WHAT IS NEEDED
Each record that follows should be repeated exactly, minus any images.

DATA
::::

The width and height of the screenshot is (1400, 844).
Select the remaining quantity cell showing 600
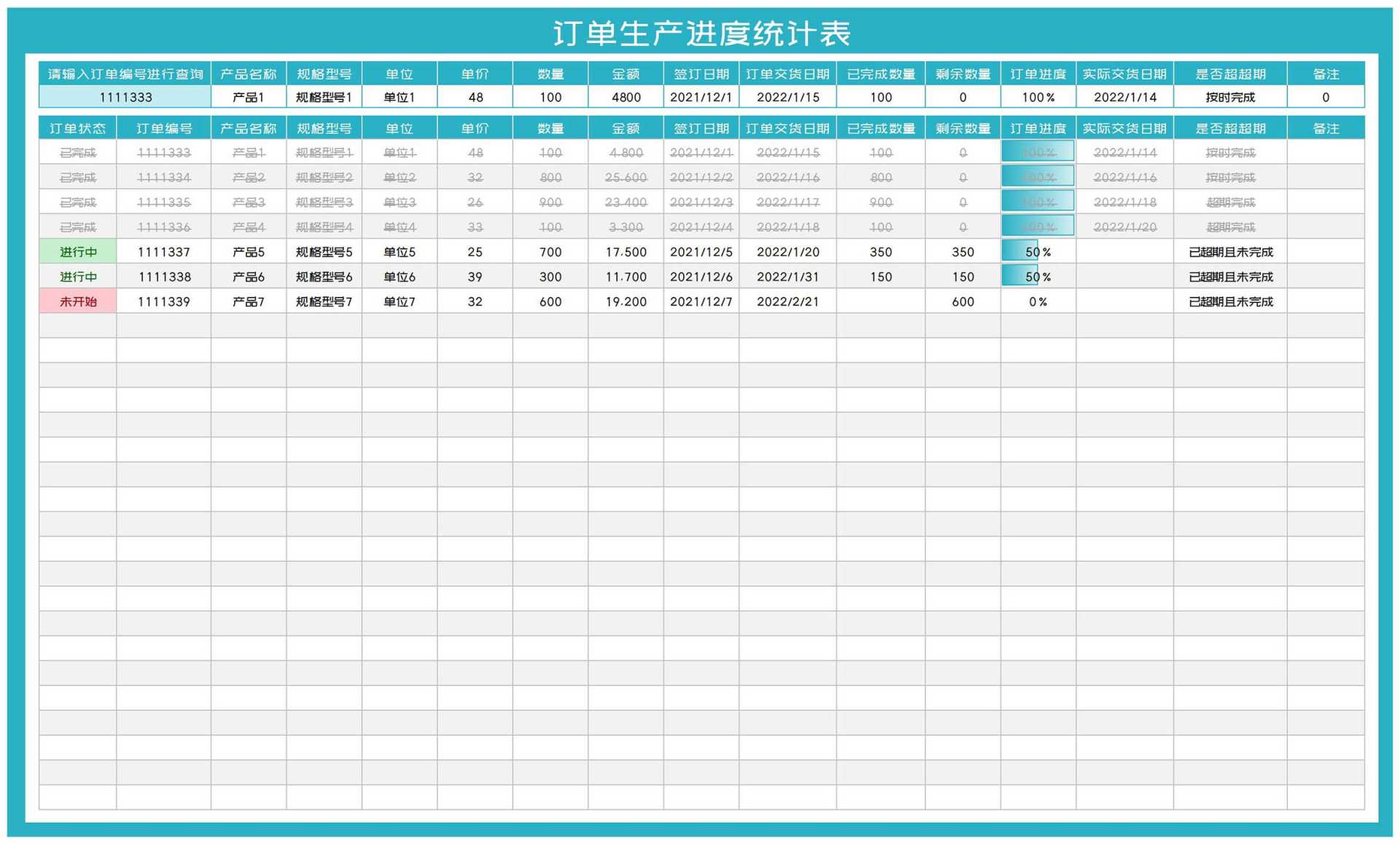pyautogui.click(x=962, y=301)
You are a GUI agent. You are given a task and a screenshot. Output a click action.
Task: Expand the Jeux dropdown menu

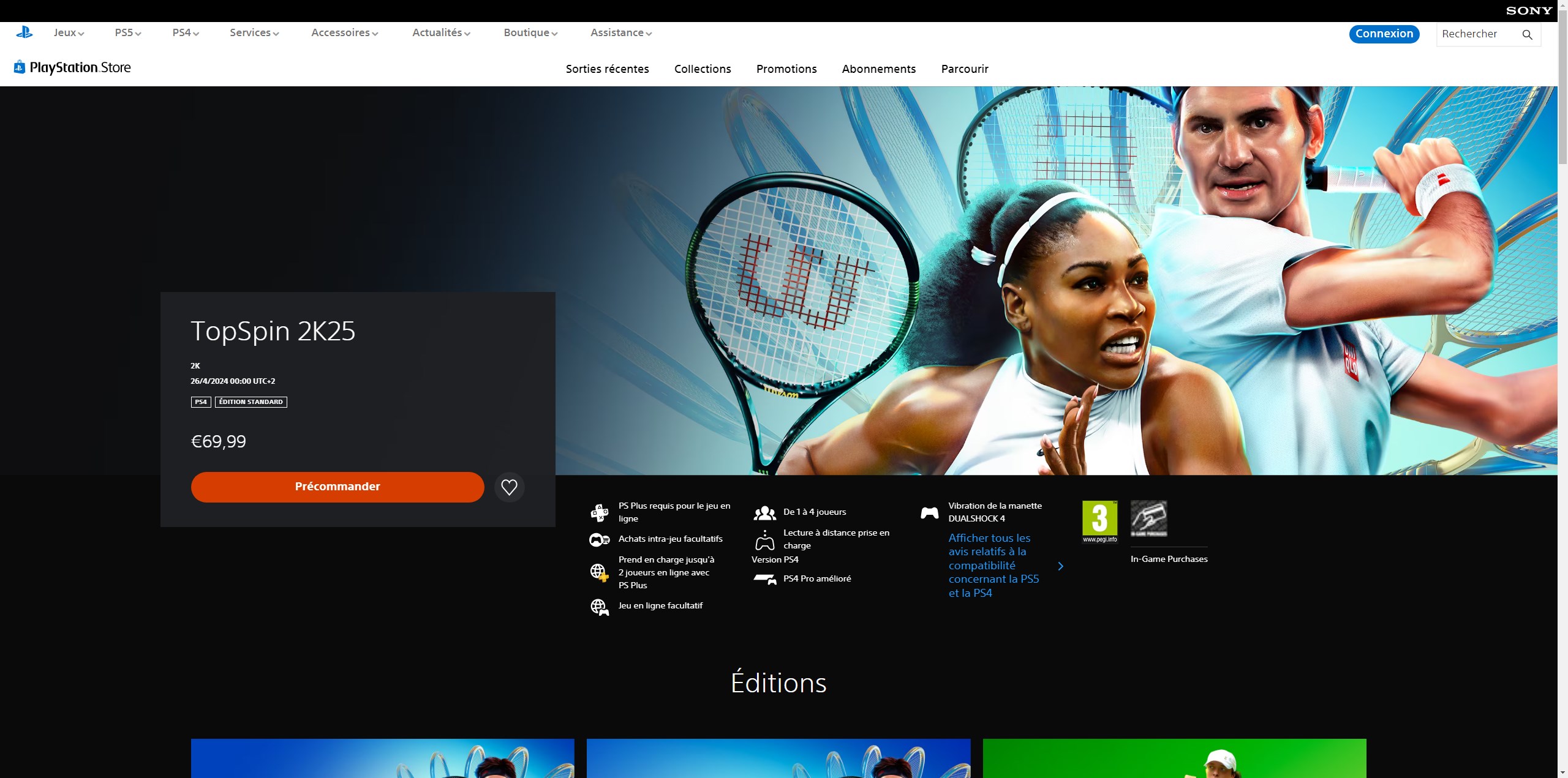coord(69,33)
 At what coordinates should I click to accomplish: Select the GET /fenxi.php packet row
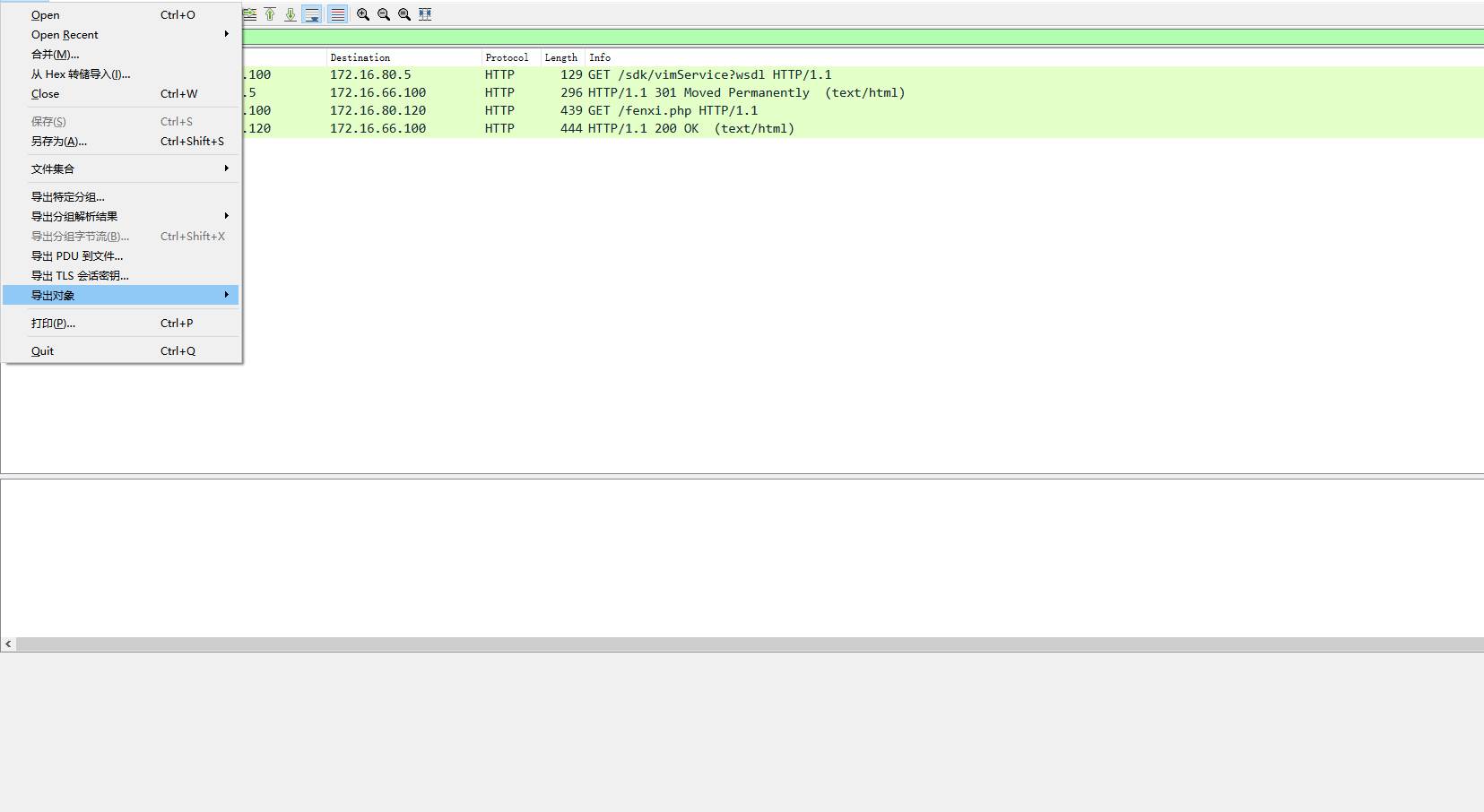point(673,110)
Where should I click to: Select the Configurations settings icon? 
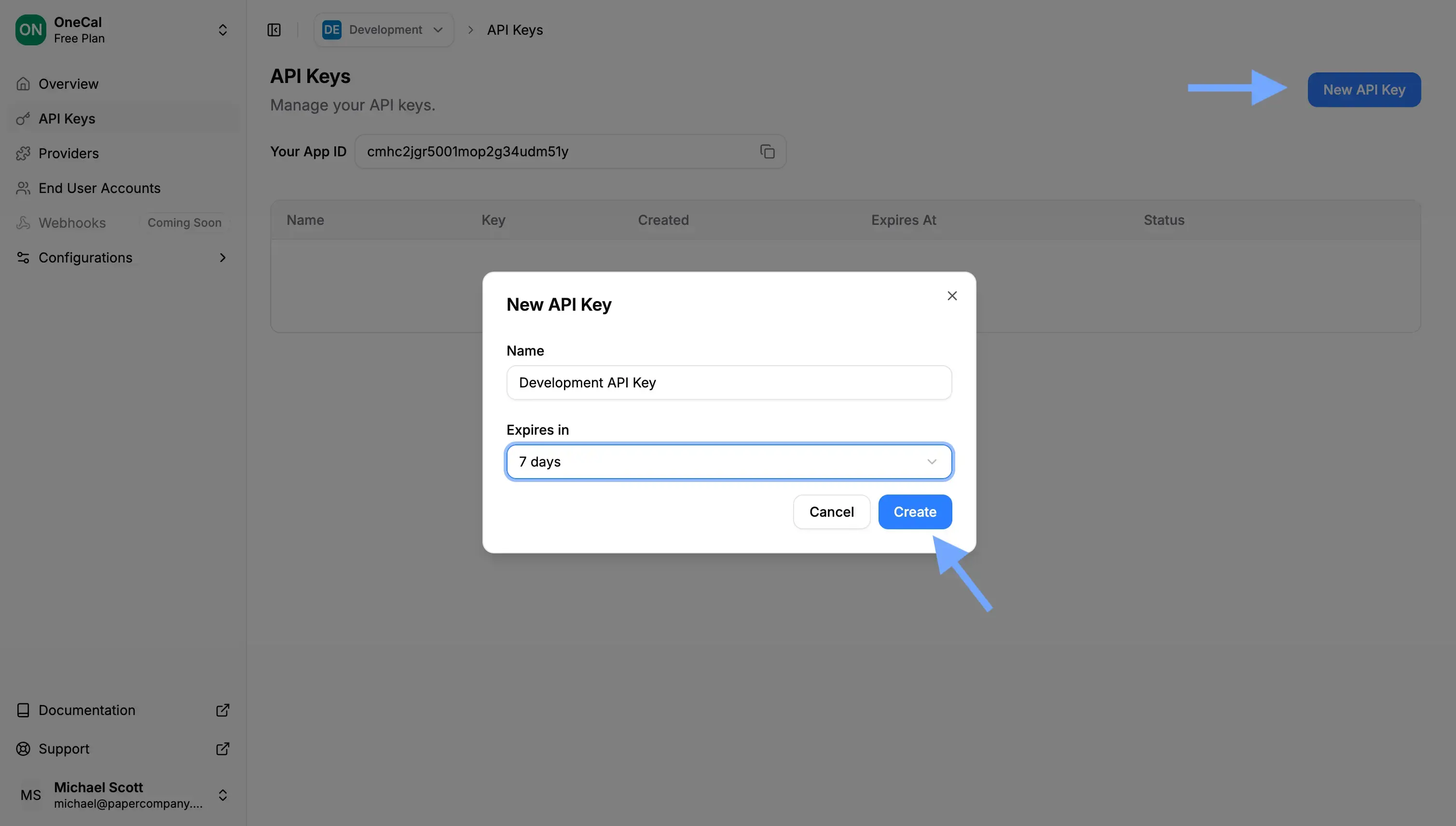point(23,258)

::::

FINISHED EXERCISE
The width and height of the screenshot is (1400, 844).
Select the remaining quantity cell showing 600
pyautogui.click(x=962, y=301)
You are a GUI agent. You are given a task and a screenshot. Output a click action.
Task: Expand the Jeux dropdown menu

coord(69,33)
 At what coordinates should I click to accomplish: Select the GET /fenxi.php packet row
point(673,110)
Where should I click to: Select the Configurations settings icon? 
point(23,258)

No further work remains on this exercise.